Nfld. & Labrador

N.L., Corner Brook Pulp & Paper celebrates overturning of U.S. newsprint tariffs

Premier Dwight Ball called the decision a "major win for the province, Corner Brook Pulp & Paper, and the forestry industry."

U.S. International Trade Commission overturned duties imposed by commerce dept

Corner Brook Pulp & Paper is the last paper mill in Newfoundland. It is owned by Montreal-based Kruger. (Colleen Connors/CBC)

The Newfoundland and Labrador government is celebrating a ruling that will see proposed U.S. tariffs on Corner Brook Pulp & Paper eliminated.

The U.S. International Trade Commission overturned duties imposed on Canadian newsprint, saying it found that imports of the paper product, part of the wider category of uncoated groundwood paper, do not injure U.S. industry.

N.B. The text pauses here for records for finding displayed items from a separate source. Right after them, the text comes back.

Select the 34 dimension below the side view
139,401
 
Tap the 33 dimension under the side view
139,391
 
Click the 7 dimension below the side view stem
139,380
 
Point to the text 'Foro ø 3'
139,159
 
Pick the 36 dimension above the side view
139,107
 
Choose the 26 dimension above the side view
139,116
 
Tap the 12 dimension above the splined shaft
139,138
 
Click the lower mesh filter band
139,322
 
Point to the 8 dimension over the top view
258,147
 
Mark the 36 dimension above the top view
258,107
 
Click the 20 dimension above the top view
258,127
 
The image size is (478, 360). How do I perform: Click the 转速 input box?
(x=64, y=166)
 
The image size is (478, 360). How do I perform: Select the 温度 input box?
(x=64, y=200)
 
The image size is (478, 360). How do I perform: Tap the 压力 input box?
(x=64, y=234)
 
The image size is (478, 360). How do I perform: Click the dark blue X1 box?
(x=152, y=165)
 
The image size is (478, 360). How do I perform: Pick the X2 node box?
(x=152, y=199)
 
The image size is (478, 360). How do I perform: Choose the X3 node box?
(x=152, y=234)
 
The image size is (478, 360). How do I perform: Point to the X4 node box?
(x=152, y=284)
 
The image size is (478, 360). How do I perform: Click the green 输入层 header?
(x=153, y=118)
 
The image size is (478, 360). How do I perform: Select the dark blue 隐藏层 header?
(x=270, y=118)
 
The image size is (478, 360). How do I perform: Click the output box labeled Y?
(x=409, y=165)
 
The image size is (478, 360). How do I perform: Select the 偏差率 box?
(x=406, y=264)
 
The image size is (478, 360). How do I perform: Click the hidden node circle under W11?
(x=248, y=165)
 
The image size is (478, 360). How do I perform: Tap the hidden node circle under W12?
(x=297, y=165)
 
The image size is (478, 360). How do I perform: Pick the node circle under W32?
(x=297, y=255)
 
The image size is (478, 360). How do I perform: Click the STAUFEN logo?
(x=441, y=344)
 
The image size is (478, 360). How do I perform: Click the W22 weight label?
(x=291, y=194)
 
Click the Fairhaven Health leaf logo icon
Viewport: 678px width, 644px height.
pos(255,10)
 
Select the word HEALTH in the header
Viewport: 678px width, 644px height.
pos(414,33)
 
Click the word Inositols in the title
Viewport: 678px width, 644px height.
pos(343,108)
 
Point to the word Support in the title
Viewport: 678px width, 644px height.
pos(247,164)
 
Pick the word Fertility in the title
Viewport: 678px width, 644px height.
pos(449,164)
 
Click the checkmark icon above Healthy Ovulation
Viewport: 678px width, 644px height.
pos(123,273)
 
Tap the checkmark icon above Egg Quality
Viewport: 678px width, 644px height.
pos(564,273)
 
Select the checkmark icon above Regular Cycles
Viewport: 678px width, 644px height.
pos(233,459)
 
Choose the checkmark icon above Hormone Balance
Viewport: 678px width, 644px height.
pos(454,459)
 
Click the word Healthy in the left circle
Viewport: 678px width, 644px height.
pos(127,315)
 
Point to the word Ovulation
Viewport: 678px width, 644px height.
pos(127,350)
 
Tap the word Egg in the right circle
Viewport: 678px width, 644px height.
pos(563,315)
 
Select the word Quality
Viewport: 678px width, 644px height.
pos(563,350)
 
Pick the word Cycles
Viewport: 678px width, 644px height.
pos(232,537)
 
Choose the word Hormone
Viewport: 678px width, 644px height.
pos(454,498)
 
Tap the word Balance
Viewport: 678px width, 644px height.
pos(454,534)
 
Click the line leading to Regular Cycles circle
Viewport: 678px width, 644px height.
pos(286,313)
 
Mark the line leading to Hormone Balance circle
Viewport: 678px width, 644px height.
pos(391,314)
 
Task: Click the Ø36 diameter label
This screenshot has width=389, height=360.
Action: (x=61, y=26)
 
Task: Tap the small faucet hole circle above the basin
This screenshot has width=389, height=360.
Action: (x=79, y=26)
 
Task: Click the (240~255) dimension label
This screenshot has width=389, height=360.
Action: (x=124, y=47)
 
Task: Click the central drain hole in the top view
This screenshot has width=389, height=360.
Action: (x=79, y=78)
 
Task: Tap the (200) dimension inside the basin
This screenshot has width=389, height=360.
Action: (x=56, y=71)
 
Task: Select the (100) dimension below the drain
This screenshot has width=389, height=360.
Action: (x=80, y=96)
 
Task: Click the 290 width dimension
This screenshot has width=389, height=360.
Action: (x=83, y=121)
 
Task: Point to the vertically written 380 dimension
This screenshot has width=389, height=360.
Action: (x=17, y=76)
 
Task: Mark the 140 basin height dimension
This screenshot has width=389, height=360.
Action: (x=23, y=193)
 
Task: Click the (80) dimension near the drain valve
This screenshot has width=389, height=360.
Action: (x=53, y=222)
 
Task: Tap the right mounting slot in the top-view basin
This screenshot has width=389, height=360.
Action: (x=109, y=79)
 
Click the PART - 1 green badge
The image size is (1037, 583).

"It's a great day for the forestry industry in the province," Premier Dwight Ball told CBC News. "There's 5000 people attached to the forestry industry in our province, so it's a significant day, a big win for the team. Today seeing the decision, 5 and 0 unanimous coming out of the U.S., today the tariffs are removed."

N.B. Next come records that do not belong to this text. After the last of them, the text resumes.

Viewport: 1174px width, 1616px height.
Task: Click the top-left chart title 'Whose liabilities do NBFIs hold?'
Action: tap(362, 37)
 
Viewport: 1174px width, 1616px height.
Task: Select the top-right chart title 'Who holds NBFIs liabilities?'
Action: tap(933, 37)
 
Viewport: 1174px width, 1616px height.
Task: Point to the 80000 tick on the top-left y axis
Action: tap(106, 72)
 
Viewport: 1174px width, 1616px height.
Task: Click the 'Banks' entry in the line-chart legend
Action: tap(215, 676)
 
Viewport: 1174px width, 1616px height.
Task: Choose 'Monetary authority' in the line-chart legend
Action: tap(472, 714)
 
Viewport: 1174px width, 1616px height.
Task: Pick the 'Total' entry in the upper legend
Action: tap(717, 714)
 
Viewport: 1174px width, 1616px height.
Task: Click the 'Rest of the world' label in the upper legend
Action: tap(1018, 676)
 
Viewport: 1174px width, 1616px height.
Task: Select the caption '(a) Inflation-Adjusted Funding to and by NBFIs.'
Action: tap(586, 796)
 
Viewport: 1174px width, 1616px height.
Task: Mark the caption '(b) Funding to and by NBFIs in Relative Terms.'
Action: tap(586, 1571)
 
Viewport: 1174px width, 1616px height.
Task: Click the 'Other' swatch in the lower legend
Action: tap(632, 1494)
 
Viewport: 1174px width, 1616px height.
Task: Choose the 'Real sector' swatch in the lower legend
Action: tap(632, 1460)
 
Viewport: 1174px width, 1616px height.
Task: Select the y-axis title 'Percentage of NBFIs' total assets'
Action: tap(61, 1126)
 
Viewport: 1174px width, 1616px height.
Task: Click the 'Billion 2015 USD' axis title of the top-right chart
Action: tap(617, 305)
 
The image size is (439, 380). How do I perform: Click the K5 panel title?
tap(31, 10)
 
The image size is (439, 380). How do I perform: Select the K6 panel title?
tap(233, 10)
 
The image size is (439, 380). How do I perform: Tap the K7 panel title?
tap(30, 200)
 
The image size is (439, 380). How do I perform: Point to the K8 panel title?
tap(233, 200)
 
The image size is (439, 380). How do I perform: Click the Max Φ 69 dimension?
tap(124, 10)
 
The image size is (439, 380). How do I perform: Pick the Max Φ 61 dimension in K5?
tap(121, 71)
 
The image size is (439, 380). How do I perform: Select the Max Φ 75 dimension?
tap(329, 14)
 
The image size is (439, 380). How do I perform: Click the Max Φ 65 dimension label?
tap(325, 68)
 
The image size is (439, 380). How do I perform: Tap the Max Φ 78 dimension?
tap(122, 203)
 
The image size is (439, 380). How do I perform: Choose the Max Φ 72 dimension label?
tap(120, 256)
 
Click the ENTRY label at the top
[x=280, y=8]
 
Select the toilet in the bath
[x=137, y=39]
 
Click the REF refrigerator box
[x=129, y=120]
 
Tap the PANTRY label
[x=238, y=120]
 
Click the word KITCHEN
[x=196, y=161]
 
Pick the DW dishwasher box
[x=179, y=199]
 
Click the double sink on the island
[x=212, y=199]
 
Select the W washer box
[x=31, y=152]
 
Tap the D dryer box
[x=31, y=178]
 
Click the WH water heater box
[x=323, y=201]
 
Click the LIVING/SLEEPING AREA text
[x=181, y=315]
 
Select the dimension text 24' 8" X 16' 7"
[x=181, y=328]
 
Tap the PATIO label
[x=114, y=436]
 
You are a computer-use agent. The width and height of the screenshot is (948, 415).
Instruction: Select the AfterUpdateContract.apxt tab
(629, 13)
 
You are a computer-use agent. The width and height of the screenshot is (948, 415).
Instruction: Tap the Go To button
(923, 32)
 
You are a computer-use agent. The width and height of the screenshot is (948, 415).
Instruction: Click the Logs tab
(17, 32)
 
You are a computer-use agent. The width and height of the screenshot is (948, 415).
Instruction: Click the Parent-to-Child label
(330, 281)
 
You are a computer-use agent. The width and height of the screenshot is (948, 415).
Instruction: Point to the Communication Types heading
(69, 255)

The paper mill on Newfoundland's west coast would have lost about $30 million a year through the proposed tariffs.

Corner Brook Mayor Jim Parsons is relieved that the tariff is gone.

"Kruger; they didn't panic, the union didn't panic. Everyone sort of just said 'Okay, what do we have to do next?' They looked for a new market, found new shipping methods, improved how they did things in order to make the product at Corner Brook viable, and they did just that," he said.

"All in all, I think it's great news and it's time to move on and let's get back to business." 

Mayor of Corner Brook Jim Parsons is hoping things get "back to business" after the U.S. tarriff on pulp and paper has been dropped. (Colleen Connors/CBC)

Ball says that working closely with unions across the province, and with governors and senators in the United States, helped sway the decision in Washington, allowing for the commission's 'no injury' decision.

"It was a full court press to get this decision where it is today. So I think it's really about pushing back to Washington, telling our story in Newfoundland and Labrador and indeed the story of the newsprint industry across the country," Ball said.

"So really it is a win for Newfoundland and Labrador, but a big win for the country as well."

In January, the mill was hit with an export duty of 9.93 per cent on groundwood paper, followed two months later by a 22 per cent anti-dumping duty, the amounts the department said were necessary to combat what it said was Canadian exporters illegally undervaluing paper to undercut U.S. producers.

Corner Brook Pulp & Paper was looking to expand beyond the North American market, after the U.S. introduced a 32 per cent export duty on Canadian newsprint. That tariff has been overturned. (Colleen Connors/CBC)

The commerce department eased those numbers earlier this month, with the anti-dumping duty was revised to zero per cent for all but one Canada producer, and Kruger's export duty was lowered slightly, from 9.93 to 9.53 per cent.

Fighting the tariffs had cost the province $500,000 by April 2018, since the province had to hire legal expertise in the U.S. Premier Dwight Ball said at the time is was a worthy investment, given the possibility of a $30 million loss to the province.

Corner Brook Pulp & Paper is owned by Montreal-based Kruger. It is the last pulp mill in operation in Newfoundland.

Overall, the forestry industry in the province is valued at around $286-million annually, according to the government's press release, and directly and indirectly employs more than 5,000 people.